Havia uma certa rotina, um determinado tango que ajudava o mundo a amanhecer ou a anoitecer com uma ideia aproximada do que aconteceria no dia seguinte e de como isso poderia mudar as nossas vidas. Um ataque iminente ao Irão ou outro golpe no Médio Oriente fariam disparar o petróleo. Se houvesse guerra, os preços subiriam mais e mais, as economias globais perderiam força, e quanto mais durasse a instabilidade, mais profundas seriam as consequências: mesmo com os bancos centrais a reduzir o preço do dinheiro, os países mais frágeis entrariam em travagem e talvez até em recessão. Os maiores e mais fortes também, incapazes de resistir aos ventos gélidos de uma geopolítica devoradora da realidade e da riqueza. As grandes instituições internacionais, por inoperantes que fossem, como a ONU, tornavam-se pequenos botes salva-vidas para onde acorriam os líderes globais à procura do restabelecimento da paz ou de alguma trégua possível.

Foi este o mundo que conheci nos últimos 50 anos, embora as consequências práticas da instabilidade provocada pelos conflitos – ou até por virulentas disputas políticas internas – se tenham, na verdade, atenuado de ano para ano. Lembro-me, nos anos 70 do século passado, da falta de carcaça, rateada na padaria, por falta de matéria-prima. Lembro-me que o meu pai se levantava por vezes demasiado cedo para encher o depósito de gasolina – ou vinha aí novo aumento ou as reservas nacionais de combustível estavam na míngua. A geopolítica impunha-se sem ses e sem mas, fruto das consequências materiais e objetivas que produzia no dia a dia. Ora bem, esta bússola, esta ligação ao real, estragou-se, estilhaçou, perdeu os parâmetros: o mundo pode até estar de pernas para o ar, os riscos – até de um conflito nuclear – estão mais altos do que nunca. As televisões exibem a guerrilha urbana no México contra os senhores da droga – exércitos altamente equipados de parte a parte deixam um lastro de mortos à beira da estrada. Mostram também o resultado da repressão no Irão (30 mil mortos em pouco mais de uma semana) ou os barcos de migrantes africanos ou da Ásia que se afundam semana sim, semana não Mediterrâneo adentro, já sem falar dos quatro anos de guerra na Ucrânia e da tragédia em Gaza ou das ameaças diárias do psicopata Donald Trump.

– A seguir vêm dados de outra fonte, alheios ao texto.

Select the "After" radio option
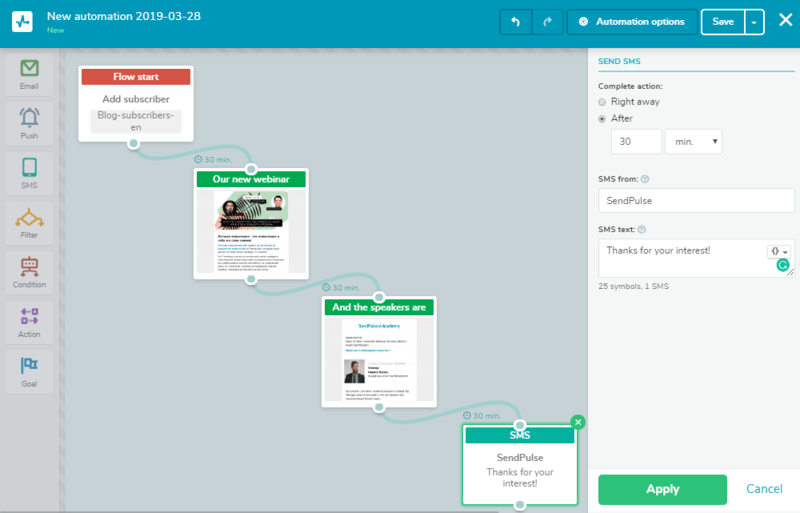 tap(602, 118)
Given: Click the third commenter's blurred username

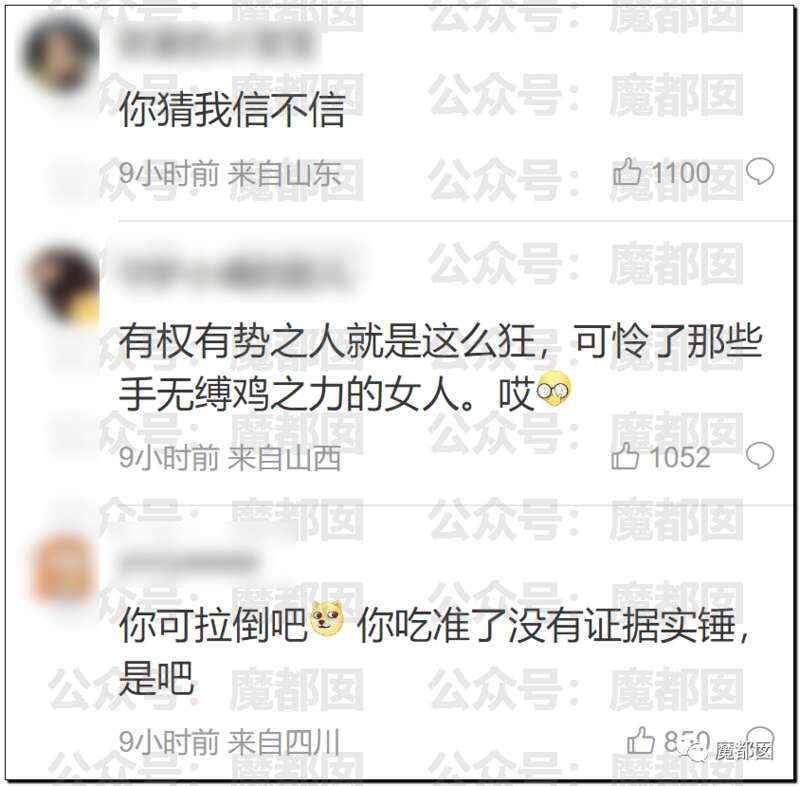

E, no entanto, ao contrário do que acontecia, hoje o mundo não para nunca e até cresce saudavelmente. A economia floresce. Bomba. Os mercados financeiros, com uma ou outra correção pontual, estão em máximos históricos (exuberância irracional?, perguntaria Alan Greenspan). O ouro, investimento de refúgio, também sobe, sinal de que há alguma preocupação, mas todas as outras classes de ativos apontam divinamente para o céu. O mundo está desconchavado. Ciclotímico. Insensibilizado, como um velho dente sem vida. Há países que passam anos sem governo formado e sem orçamentos aprovados – e até prosperam. Nada parece deter a fábrica de desejos global. A cabeça da tempestade furiosa – de onde saem várias serpentes sibilantes (“A Medusa”, de Caravaggio) – agita-se no ar, mas faça sol este fim de semana e estaremos todos na praia a gozar o instante. É possível manter esta ficção durante quanto tempo? Será esta separação entre a geopolítica e a economia (e a democracia?) para manter durante quanto mais tempo? Até acontecer exatamente o quê? A complacência é o nosso maior inimigo. O homem é um animal de hábitos, hoje dormimos num catre moral, envolvidos em belíssimas penas de avestruz.